2.2. Problem Statement

In this paper, we propose a method for surgical tool classification and localization in laparoscopic surgery videos. We fine-tune a Bidirectional Encoder Representation from Image Transformer (BEiT) model [6]. The BEiT model has been previously pre-trained on ImageNet-21k, which includes 14 million images and 21,841 classes, at a resolution of 224 × 224 in a self-supervised fashion [17]. The model is fine-tuned on Cholec80 [5], a dataset containing 80 videos of cholecystectomy surgeries annotated for surgical tool classification, utilizing a self-supervision approach. Additionally, we propose an algorithm for localizing surgical tools in a weakly supervised manner, leveraging the attention weights from the fine-tuned BEiT model. Furthermore, we introduce and evaluate methods for addressing class imbalance in the Cholec80 dataset.

3. Methodology

3.1. Dataset

The ImageNet-21k dataset is used for pre-training the model to leverage the vast and diverse visual information it encompasses. ImageNet-21k consists of over 14 million images across 21,841 classes, providing a comprehensive foundation for learning robust visual features [17]. By pre-training on this extensive dataset, the model benefits from a rich set of representations that capture a wide array of visual patterns and object characteristics. This pre-training step enhances the model’s ability to generalize and perform well on downstream tasks, such as surgical tool classification and localization.
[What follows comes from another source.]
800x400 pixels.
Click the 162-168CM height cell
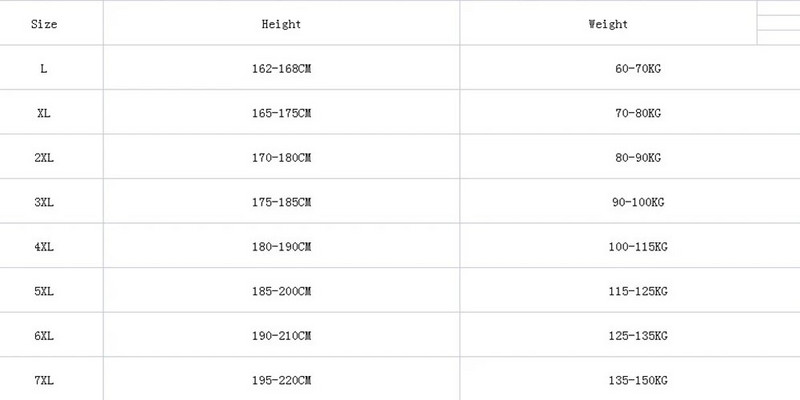(282, 69)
The Cholec80 dataset is then used during the fine-tuning process. This dataset is a widely used benchmark for evaluating computer vision algorithms in laparoscopic surgical settings. It includes 80 cholecystectomy surgery videos performed by 13 surgeons [5]. The videos were recorded at 25 frames per second (fps) and downsampled to 1 fps for processing. Each video in the dataset was fully annotated to detect the presence of seven surgical tools. However, identifying these tools can be challenging due to factors such as blood tissue occlusion, motion blur, smoke, and fog. A tool is considered present if at least half of its tip is visible. The surgical tools present are grasper, hook, scissors, irrigator, specimen bag, bipolar, and clipper (See Figure 1). The Cholec80-Boxes dataset was used to evaluate the localization performance of the model [18]. This dataset contains bounding box labels of surgical tools for five videos from the Cholec80 dataset. The labeling was completed manually by the Furtwangen University Team following this protocol:

Grasper, bipolar, hook, scissors, and clipper: The smallest bounding box containing the tool tip and the initial part of the tool shaft was selected.
Irrigator: If the complete tool is visible, the smallest bounding box containing almost half the irrigator. If the tool is partially visible, a bounding box is added to the visible part of the tool.
Specimen bag: The smallest bounding box containing the visible part of the bag was selected.

3.2. ViT Architecture

After the great success of self-attention-based architectures, particularly Transformers in NLP [19], researchers experimented with applying standard Transformers directly to images with minimal modifications. In this approach, an image is split into patches, and the sequence of linear embeddings of these patches is provided as input to a Transformer. Image patches are treated similarly to tokens (words) in an NLP application [13]. The Transformer receives a 1D sequence of token embeddings as input. To handle 2D images, the image

x \in R^{H \times W \times C}

is divided into a sequence of flattened 2D patches

x_{p} \in R^{N \times (P^{2} \cdot C)}

, where

(H, W)

is the resolution of the original image, C is the number of channels,

(P, P)

is the resolution of each patch, and

N = \frac{H W}{P^{2}}

is the resulting number of patches [13]. Positional embeddings are added to the patch embeddings to retain positional information, with 1D learnable position embeddings being used. The Transformer encoder [19] consists of alternating layers of multi-headed self-attention and MLP blocks. Layer normalization is applied before each block, and residual connections are added after each block. This architecture allows the model to process images efficiently, leveraging the powerful self-attention mechanism that has proven successful in NLP tasks. Typically, the vision transformer is pre-trained on large datasets and fine-tuned for smaller downstream tasks. The vision transformer has multiple variants; the most common one is the ViT-Base model, consisting of 12 layers and 86M trainable parameters. We have tested the performance of this method on the Cholec80 dataset in our previous work and decided to include it in this paper as well to enable a comparative analysis with other transformer-based models [20]. This work shows that the reliance on CNNs is not necessary and a pure transformer applied directly to sequences of image patches can perform very well on image classification tasks. Figure 2 illustrates the ViT model architecture that was implemented in this study.

3.3. BEiT Architecture

In the realm of computer vision, the vision transformer (ViT) model, inspired by the success of Transformer architectures in natural language processing (NLP), marked a significant breakthrough [19]. Similarly, BERT, a pioneering model in NLP, achieved remarkable success by employing masked language modeling, where a portion of tokens within the text are randomly masked and subsequently predicted based on contextual information encoded by Transformer layers. The BEiT model was chosen specifically in this paper because of its superior performance over other transformer and non-transformer based models that are presented in [19].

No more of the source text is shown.